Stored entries
<<<<

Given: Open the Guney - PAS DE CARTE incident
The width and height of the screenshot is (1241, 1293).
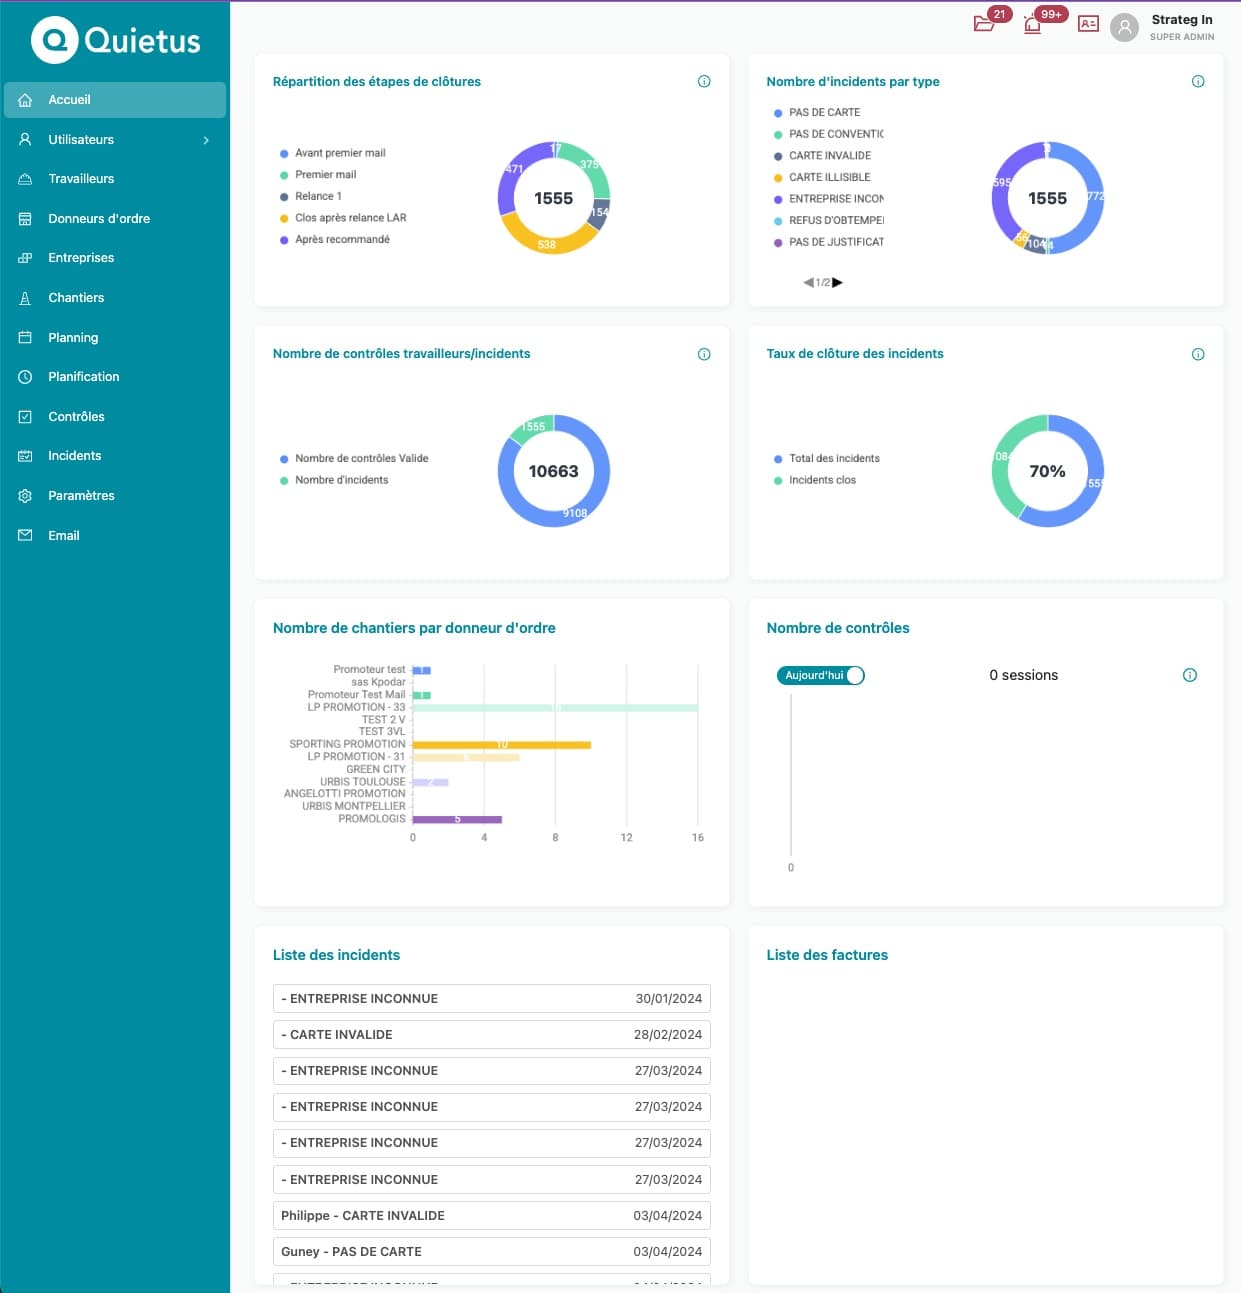Looking at the screenshot, I should pos(491,1252).
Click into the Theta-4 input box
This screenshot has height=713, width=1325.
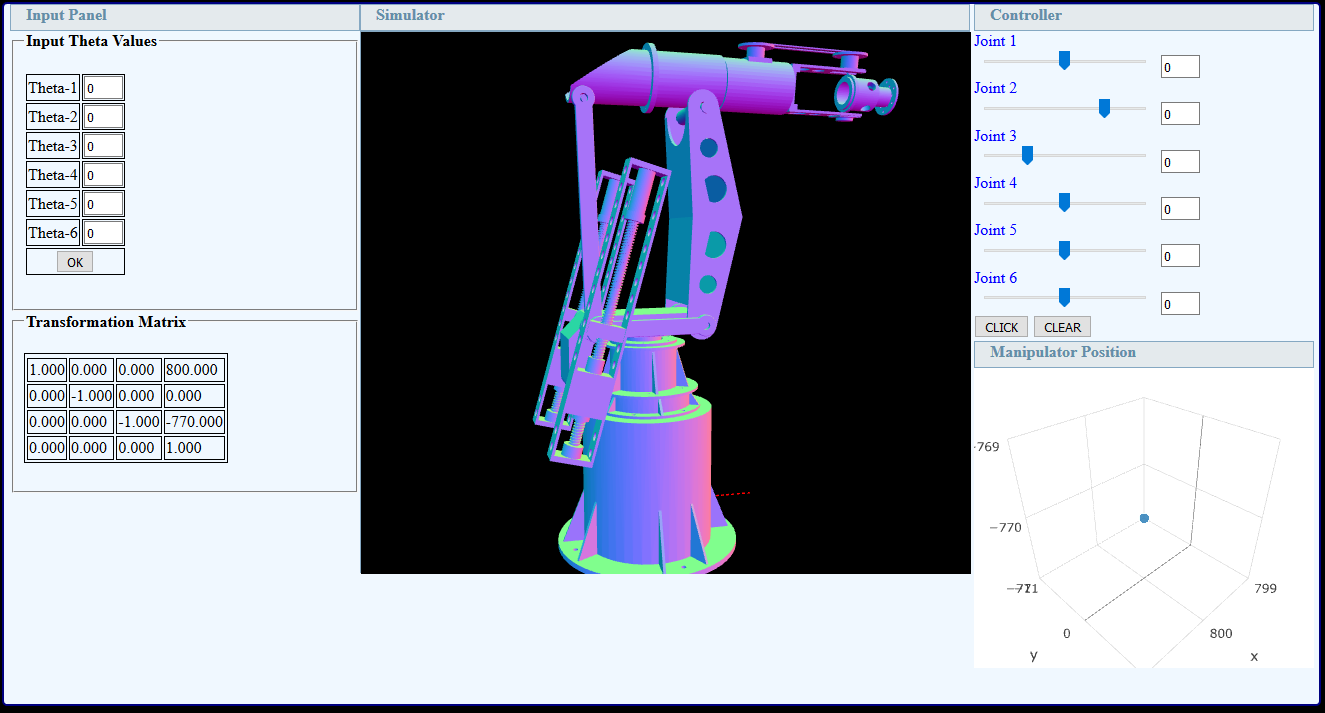[x=103, y=175]
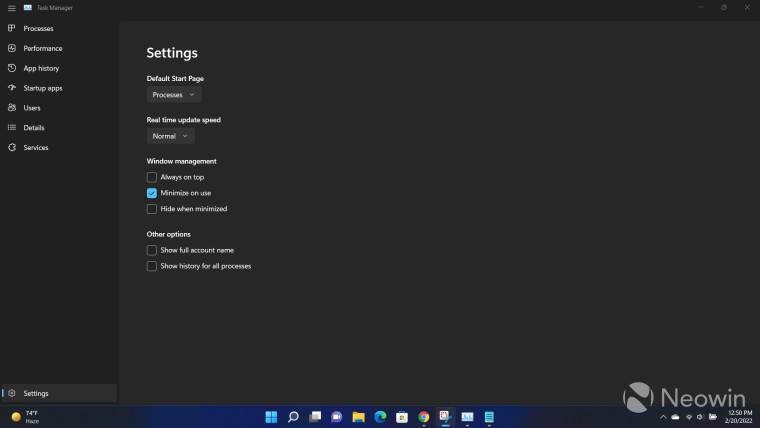Show hidden system tray icons chevron
This screenshot has width=760, height=428.
pyautogui.click(x=663, y=416)
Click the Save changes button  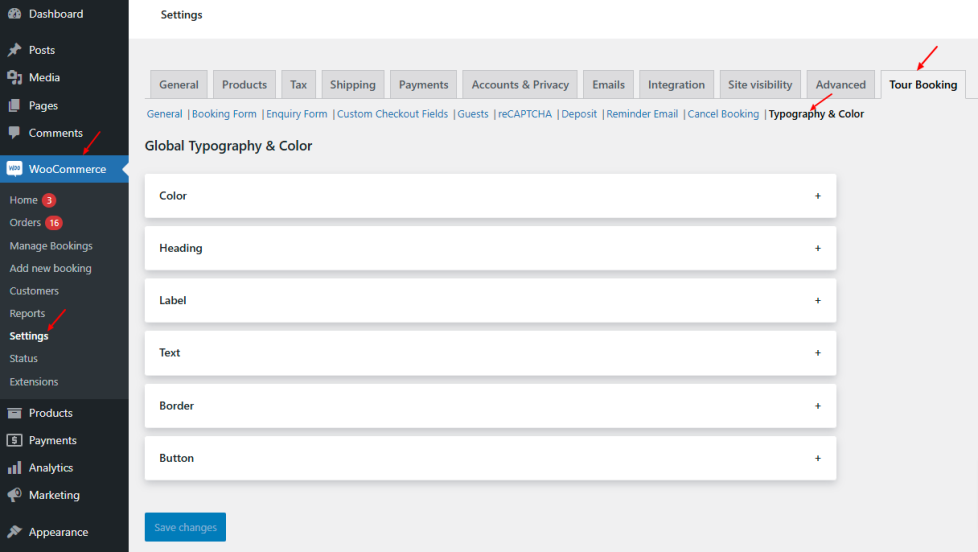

>>>>

PROBLEM TO SOLVE: With the pictures removed, please retype each record exactly.

ANSWER TO THIS TASK:
Given: Open the Guney - PAS DE CARTE incident
The width and height of the screenshot is (1241, 1293).
Looking at the screenshot, I should pos(491,1252).
Click into the Theta-4 input box
This screenshot has height=713, width=1325.
[x=103, y=175]
Show hidden system tray icons chevron
This screenshot has width=760, height=428.
pyautogui.click(x=663, y=416)
Click the Save changes button  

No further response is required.